Le collaborazioni tra brand di lusso e marchi di sportswear sono ormai una strategia consolidata e, con il passare degli anni, sono diventate un punto fermo nel panorama della moda. I motivi alla base di questa alleanza sono stati esplorati innumerevoli volte, ma rimangono sempre rilevanti. Si tratta infatti di un’opportunità per entrambe le parti di raggiungere un pubblico più ampio, abbracciando non solo i consumatori di lusso, ma anche gli appassionati di sportswear. Una formula che consente ai brand di giocare con le fasce di prezzo, dando vita a prodotti che mescolano il mondo dell’alto di gamma con quello della praticità quotidiana, e che consente loro anche di proporre nuove categorie merceologiche, sfruttando la visibilità e il know-how di un partner esperto in quel settore.

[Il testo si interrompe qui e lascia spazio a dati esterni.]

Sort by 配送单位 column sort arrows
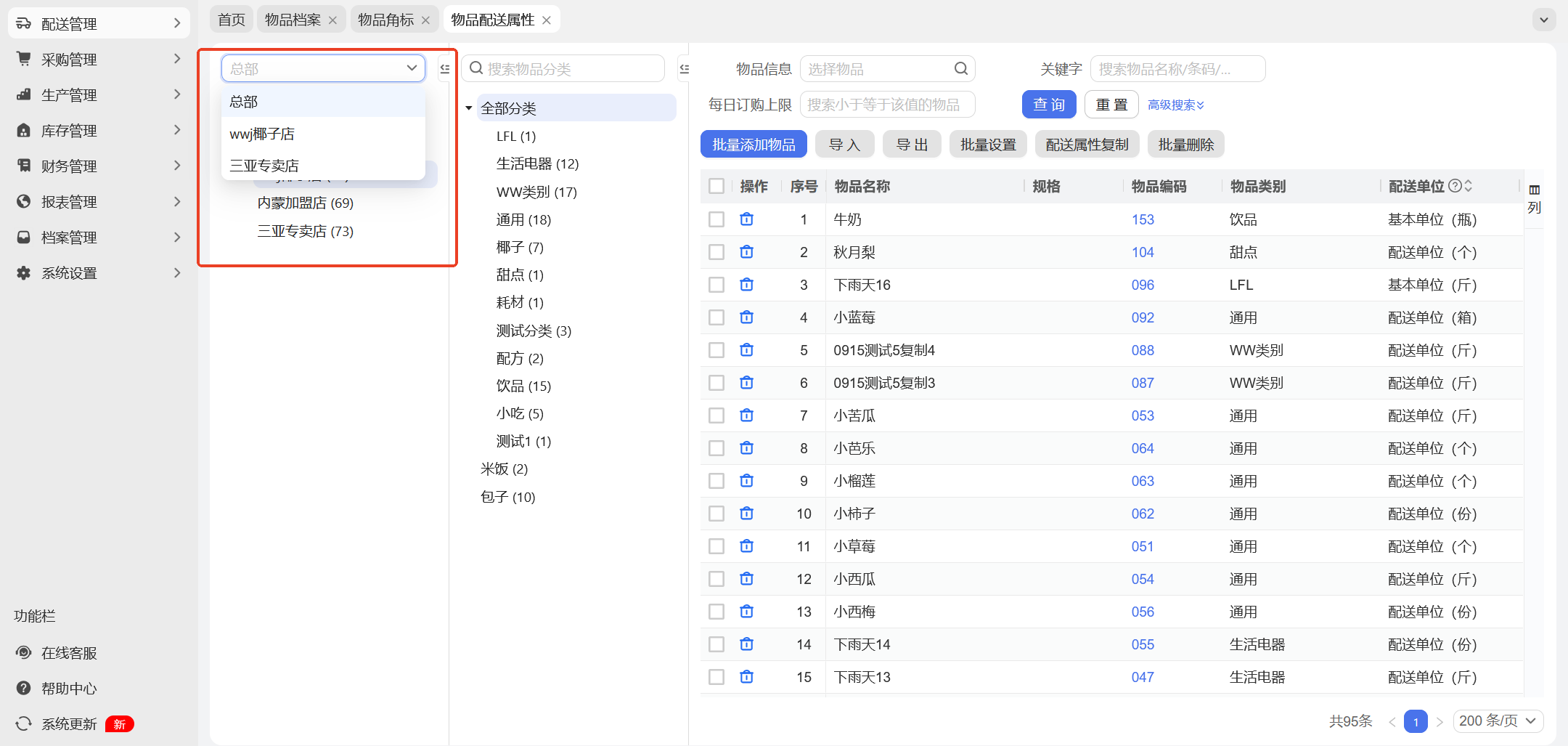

Nell’ultimo periodo queste collaborazioni non sono diminuite, ma forse hanno trovato una nuova focalizzazione: le sneakers. Abbiamo assistito a partnership che hanno scosso il mercato, come quella tra New Balance e Miu Miu, una combinazione che ha riscosso un successo immediato grazie al perfetto connubio tra due brand leader nelle rispettive categorie, nonché una proposta in linea con i trend contemporanei. Ma ci sono state altre collaborazioni che hanno fatto parlare di sé negli ultimi anni, come per esempio quella di Jacquemus x Nike, Cecilie Bahnsen x Asics GT-2160, JW Anderson x Converse Chuck Taylor, Maison Margiela MM6 x Salomon, ASICS x Kiko Kostadinov, Aimé Leon Dore x New Balance 550, Sacai x Nike LDV Waffle, Prada x Adidas Superstar. E non possiamo dimenticare le collaborazioni di brand iconici come Chanel, che ha unito le forze con Reebok, o Dior che ha lanciato le ormai celebri Air Jordan 1 High. Ma anche collaborazioni divenute durature, come quella di Stella McCartney con Adidas o di Rick Owens Drkshdw con Converse Drkstar High Tops.

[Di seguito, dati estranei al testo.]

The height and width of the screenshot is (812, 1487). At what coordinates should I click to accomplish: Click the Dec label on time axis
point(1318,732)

Ma cosa hanno in comune la maggior parte di questi progetti? Che i prodotti che ne derivano sono spesso indifferenziati. Molte di queste collaborazioni portano alla creazione di silhouette retro, declinate in nuove varianti di colore e in materiali diversi. Uno dei problemi a lungo termine di queste partnership, infatti, è che dopo l’eccitazione iniziale nel vedere il proprio brand preferito collaborare con un gigante dello sportswear, il pubblico si trova di fronte a modelli che, seppur con alcune variazioni, non si discostano molto da quelli già noti. In molti casi si tratta di riproposizioni di modelli iconici come le Air Force 1 di Nike o le Samba di Adidas, che sono ormai diventati veri e propri cult, riconoscibili e desiderati da milioni di consumatori.
Il motivo di questo approccio è semplice: riproporre varianti di modelli che già piacciono ai consumatori è una scelta vincente sia in termini economici che commerciali. Il successo commerciale e mediatico è praticamente assicurato, perché i clienti sono affezionati a quei modelli e sono pronti a comprare qualsiasi nuova versione venga lanciata. Verrebbe da chiedersi però se questa strategia, che fino a oggi ha garantito risultati quasi sempre positivi, possa funzionare nel lungo periodo. Certo, il desiderio di avere un paio di Adidas Samba o di Air Force 1 non svanirà facilmente, ma i consumatori, soprattutto quelli più giovani e alla ricerca di novità, potrebbero iniziare a chiedersi se questa continua riproposizione di modelli non rischi di stancare.